Miałyście szminki z tej serii ???
Nr 16 mi się podoba :)
OdpowiedzUsuńMi też:), kolor bardzo ładny. Nie miałam jeszcze pomadek z tej serii ;)
UsuńTeż bardzo lubię ten kolor :))
UsuńAkurat z tych co pokazujesz to nie mam żadnej, ale kilka z rimmel to mam : )
OdpowiedzUsuńOba śliczne kolorki i jakbym miała zdecydować który wybrać- nie wiedziałabym :)
OdpowiedzUsuńZapraszam na bloga http://contra-dianthus.blogspot.com/ :)
Nr 101 jest przepiękny :-)
OdpowiedzUsuńTeż jest bardzo ładny ;))
Usuń101 wygląda bardzo ciekawie, nie miałam jeszcze przyjemności testowania ich.
OdpowiedzUsuńLubię pomadki Rimmel, mam z tej i tej serii :)
OdpowiedzUsuńBardzo lubię te pomadki i mam też 101 m.in.:)
OdpowiedzUsuń101 bardzo mi podoba się, mój kolor, 16 też ładna, na Twoich ustach mi podoba się, na swoich musiałabym wypróbować " przymierzyć " by zdecydować :)
OdpowiedzUsuńZ serii Kate mam nr 103, bardzo ją lubię i planuję zakup kolejnych ;) Śliczne kolorki ;)
OdpowiedzUsuńLubię takie kolory.
OdpowiedzUsuńNie mam szminek z tej serii, ale 101 kusi :D
OdpowiedzUsuńPozdrawiam i zapraszam do mnie :*
Też mam te kolory i jeszcze kilka innych :) Najfajniejsze formuły miały chyba te szminki z pierwszej serii z Kate :)

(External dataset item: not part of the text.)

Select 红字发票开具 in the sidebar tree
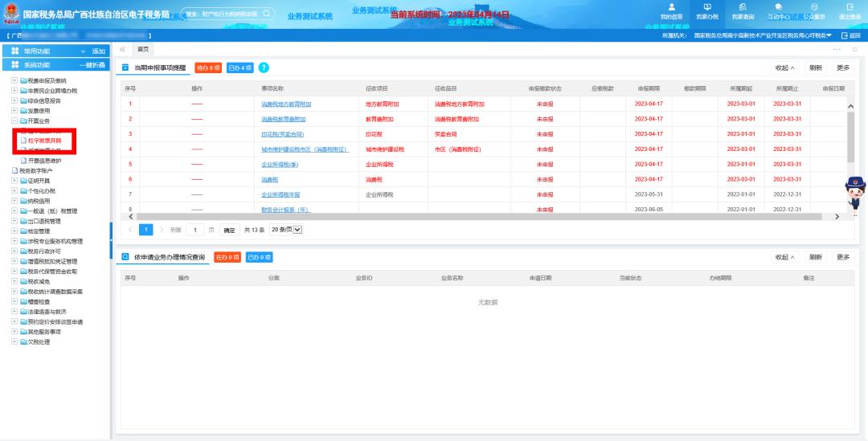868x441 pixels. pos(44,141)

OdpowiedzUsuńMoja mama ma jedną taką szminkę i właśnie nie podoba mi się w niej, że usta są półmatowe . Zdecydowanie wolę, gdy wyglądają na nawilżone :)
OdpowiedzUsuńPozdrawiam,
rzetelne-recenzje.blogspot.com
odcień 101 sprawia, że usta wydają się pełniejsze. Obie szminki ładne
OdpowiedzUsuńMam jedną pomadkę z tej serii i ją uwielbiam :)
OdpowiedzUsuńOba są ładne
OdpowiedzUsuńNie mam żadnej szminki z tej serii, ale z tego co piszesz to Kobo są dla mnie bardziej odpowiednie :)

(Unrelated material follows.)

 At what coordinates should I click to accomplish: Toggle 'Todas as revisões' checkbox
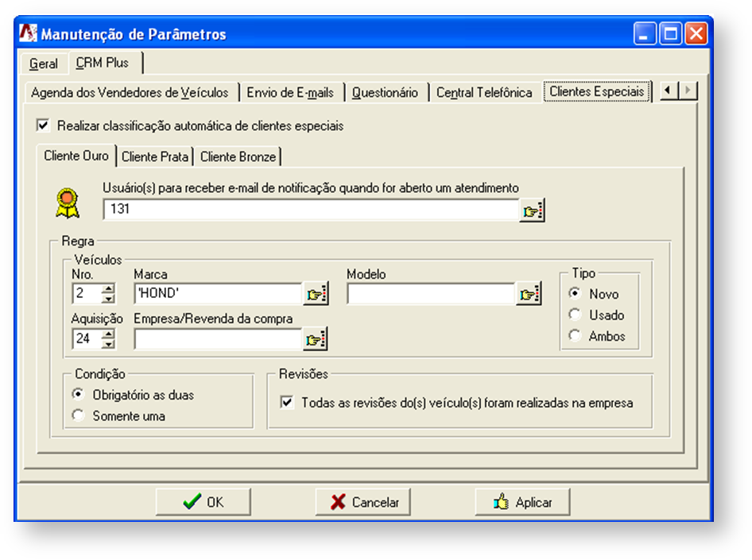coord(287,403)

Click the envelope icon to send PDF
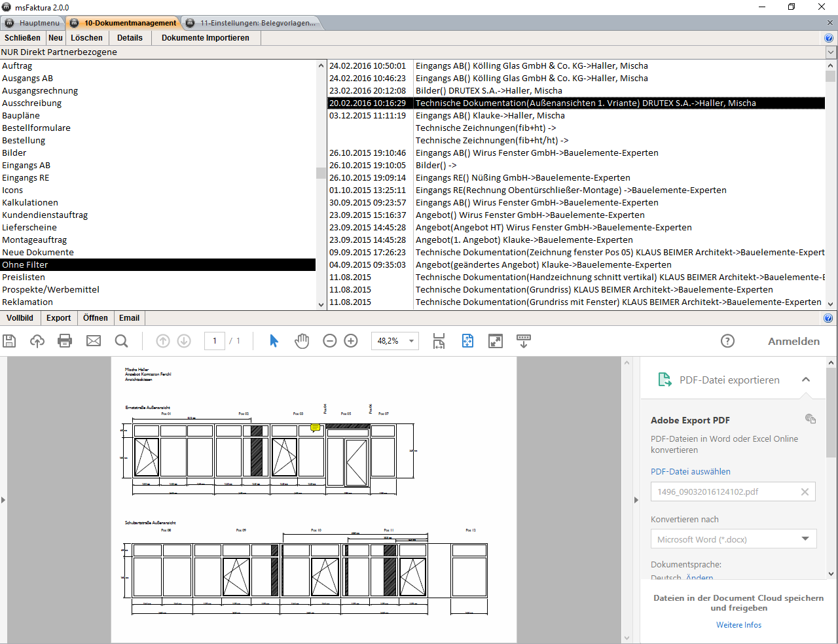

OdpowiedzUsuńObydwa odcienie są bardzo ładne, ale mi szminki Rimmel nie podpasowały. Nie lubię ani ich konsystencji, ani zapachu :(
OdpowiedzUsuńTak - trzeba lubić taką konsystencje, bo jest inna niż w przypadku większości pomadek.
Usuńobie bardzo fajne :)
OdpowiedzUsuńNr 16 bardzo mi się podoba ;)

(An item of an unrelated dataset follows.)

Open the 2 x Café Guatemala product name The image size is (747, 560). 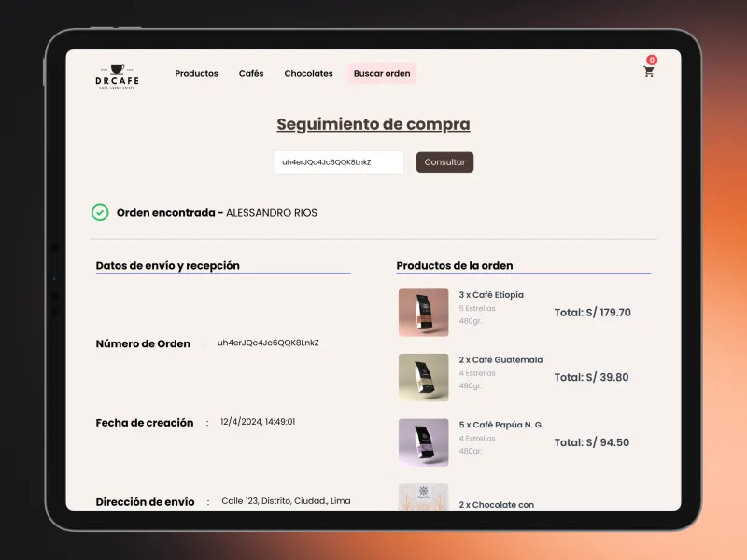tap(500, 360)
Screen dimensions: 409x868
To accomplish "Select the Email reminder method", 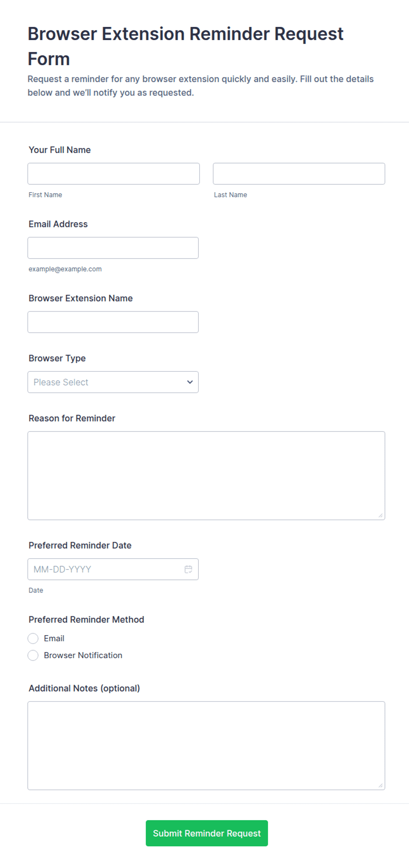I will [x=33, y=638].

OdpowiedzUsuń101 fajnie wygląda na ustach:)
OdpowiedzUsuńjak wysuszają usta to są u mnie skreślone..
OdpowiedzUsuńobie mi sie podobają :)
OdpowiedzUsuńobie ladne:)
OdpowiedzUsuńmam tendencję do przesuszonych ust, dlatego takie pomadki na dzień dobry mnie nie zachęcają
OdpowiedzUsuńdobrze, że o tym napisałaś
Uważam, że jest to ważna jej cecha przez którą nie każdy może ją polubić używać.
UsuńMam chyba numer 102 ale strasznie wygląda na moich ustach ;(
OdpowiedzUsuńŚwietne kolorki! Sama gustuję w takich delikatesowych, więc bardzo one mojowe :)
OdpowiedzUsuńMam tą 16 i bardzo ją lubię ;)
OdpowiedzUsuńLubię te pomadki i oba kolorki są świetne. Zapraszam do mnie na rozdanie TT
OdpowiedzUsuńJeśli podkreśla skórki, to u mnie się nie sprawdzi :(
OdpowiedzUsuńLubię szminki od rimmela bo się dobrze nimi maluje i długo się utrzymują na ustach. Ten kolor ładny jest. Od kiedy zaczęłam się dobrze malować na kursie kosmetycznym w Koszalinie u pani Aleksandry Góreckiej coraz częściej używam szminek w codziennym make-upie.
OdpowiedzUsuńNr 101 jest przecudny. Uwielbiam takie kolorki.